• **What the exercise asks**
Copy out every line below that contains the word "label".

-- begin --

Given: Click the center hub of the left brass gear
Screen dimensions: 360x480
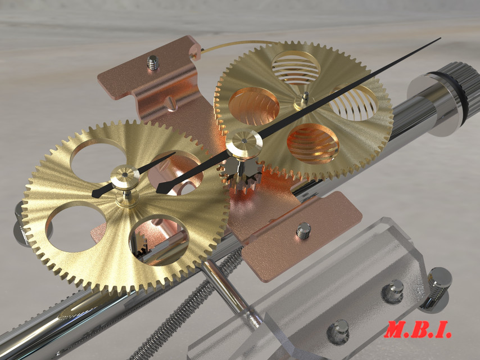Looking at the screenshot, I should pyautogui.click(x=125, y=179).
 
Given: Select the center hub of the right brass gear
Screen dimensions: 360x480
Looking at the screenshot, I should pyautogui.click(x=304, y=102).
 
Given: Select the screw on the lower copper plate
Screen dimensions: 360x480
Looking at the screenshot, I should pyautogui.click(x=304, y=230).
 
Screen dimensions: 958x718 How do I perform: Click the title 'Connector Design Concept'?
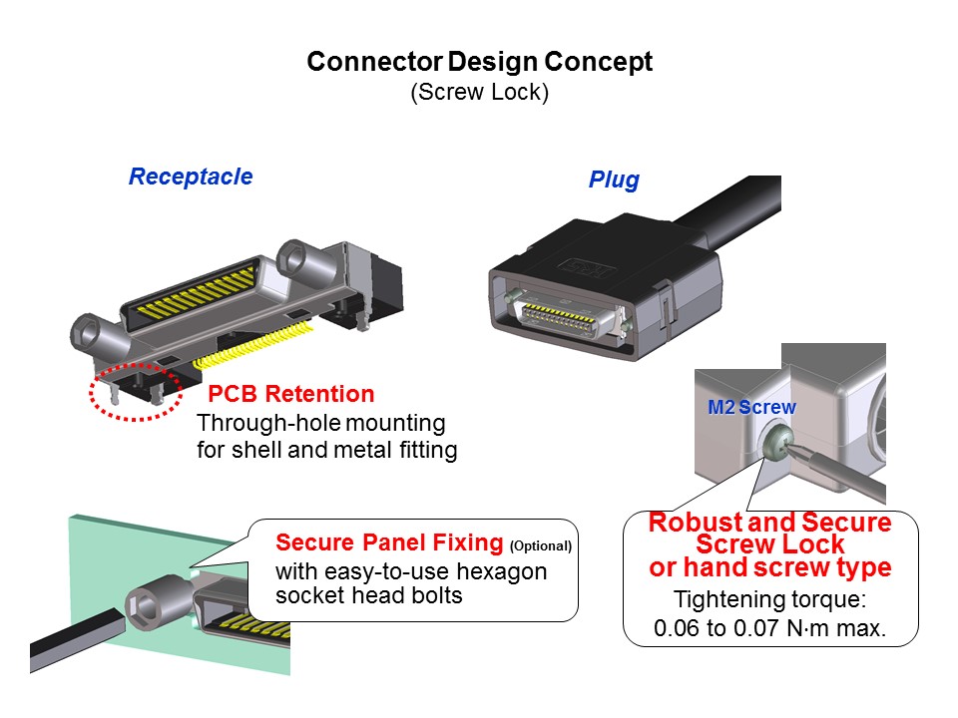click(x=480, y=62)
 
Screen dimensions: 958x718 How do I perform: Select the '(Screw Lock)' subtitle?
click(x=480, y=92)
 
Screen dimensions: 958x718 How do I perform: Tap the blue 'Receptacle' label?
click(x=191, y=177)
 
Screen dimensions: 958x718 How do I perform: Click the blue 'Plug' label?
click(x=614, y=180)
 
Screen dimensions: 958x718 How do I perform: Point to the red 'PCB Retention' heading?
click(x=290, y=394)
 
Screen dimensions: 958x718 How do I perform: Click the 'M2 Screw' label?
click(x=751, y=407)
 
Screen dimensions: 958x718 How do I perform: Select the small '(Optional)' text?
click(x=541, y=545)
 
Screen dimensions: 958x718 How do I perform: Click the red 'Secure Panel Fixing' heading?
click(x=389, y=542)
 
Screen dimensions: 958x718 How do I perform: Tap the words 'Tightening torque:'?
click(x=769, y=599)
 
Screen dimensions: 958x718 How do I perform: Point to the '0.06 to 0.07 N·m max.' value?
click(x=769, y=627)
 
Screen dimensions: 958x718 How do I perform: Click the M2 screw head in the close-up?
click(x=776, y=442)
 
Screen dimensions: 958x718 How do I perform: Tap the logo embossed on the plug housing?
click(x=587, y=267)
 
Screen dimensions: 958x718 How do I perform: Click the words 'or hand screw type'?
click(x=769, y=567)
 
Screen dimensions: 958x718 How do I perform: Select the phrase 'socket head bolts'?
click(x=369, y=596)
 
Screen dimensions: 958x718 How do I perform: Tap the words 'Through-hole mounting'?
click(x=320, y=423)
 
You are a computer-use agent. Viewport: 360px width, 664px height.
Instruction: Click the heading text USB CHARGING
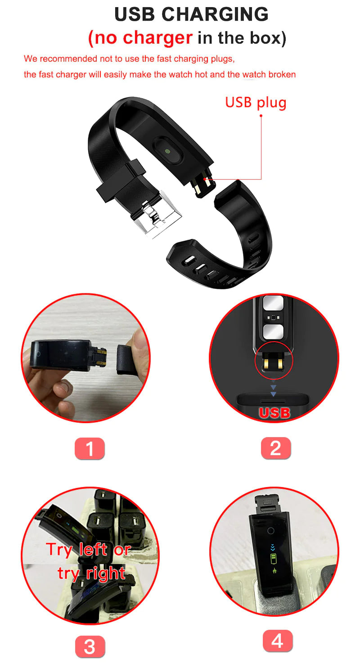[191, 14]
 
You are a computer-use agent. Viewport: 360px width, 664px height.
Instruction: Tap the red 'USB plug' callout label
[256, 102]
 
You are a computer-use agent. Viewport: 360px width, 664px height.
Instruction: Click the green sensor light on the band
[168, 152]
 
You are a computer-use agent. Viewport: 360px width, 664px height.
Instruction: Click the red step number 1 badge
[90, 448]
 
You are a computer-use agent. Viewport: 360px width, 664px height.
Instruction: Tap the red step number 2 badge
[275, 448]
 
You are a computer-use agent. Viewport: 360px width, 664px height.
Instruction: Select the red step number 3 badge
[90, 647]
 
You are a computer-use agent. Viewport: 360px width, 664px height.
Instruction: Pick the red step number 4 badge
[277, 641]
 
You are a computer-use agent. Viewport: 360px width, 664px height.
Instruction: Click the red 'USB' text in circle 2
[274, 412]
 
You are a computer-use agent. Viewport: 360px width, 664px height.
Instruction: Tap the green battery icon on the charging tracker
[273, 559]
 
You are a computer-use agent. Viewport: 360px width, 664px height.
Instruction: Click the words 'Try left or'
[88, 549]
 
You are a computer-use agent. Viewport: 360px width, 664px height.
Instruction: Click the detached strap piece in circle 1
[128, 358]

-- end --

• **Full solution**
Screen dimensions: 958x718 How do I perform: Tap the blue 'Receptacle' label?
Screen dimensions: 958x718 How do I perform: Click the blue 'Plug' label?
Screen dimensions: 958x718 How do I perform: Click the 'M2 Screw' label?
Instruction: Tap the red 'USB plug' callout label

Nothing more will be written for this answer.